一瞬足を止めて振り返ると同時に、忍から通信が入る。
『――できるだけ早く逃げろ!!』
叫ぶように言って切れたそれに、顔を見合わせた香奈とノアは、次の瞬間呆気にとられるロートラウトとエヴァルトの腕を引いて走った。
「早く逃げましょう!」
「あのうつけめ!!!」
何が何だかわからない、という二人を連れて、襲ってくる火炎から逃げるために二人は必死で足を急がせるのだった。

「……よし、向こうは上手くいったみたいだ」
香奈からの通信を切った忍は、傍で暴れていた織田 信長(おだ・のぶなが)を振り返った。
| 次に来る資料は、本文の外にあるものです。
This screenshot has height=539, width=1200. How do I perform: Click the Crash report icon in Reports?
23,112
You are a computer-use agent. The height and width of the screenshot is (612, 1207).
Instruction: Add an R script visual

爆炎波を纏わせながらグールを斬り伏せていた信長は、それを聞いてふむ、と頷いた。
「それではそろそろ終わりにしてやろう、だが貴様らを野放しにはしておけぬ」
「え、」
「面倒じゃ、アジトごと焼き払ってくれるわ」
「の、信長……ッ」
忍が止めようとするのも間に合わず、第六天魔王の力が発動。
あちこちから炎が上がる。
「ちょっ、ああもう!!」
手遅れだと悟った忍は舐めるように襲ってくる炎をシールドで防ぎながら、脱出を呼び掛ける。
「みんな!! ここは危険だから早く脱出するんだ!!」
「でも、盗品は!」
「ノアたちが持ち出してくれてる! それよりも早く!!」
今だ暴れようとする信長を連れながら、忍たちはからがらアジトを抜け出したのだった。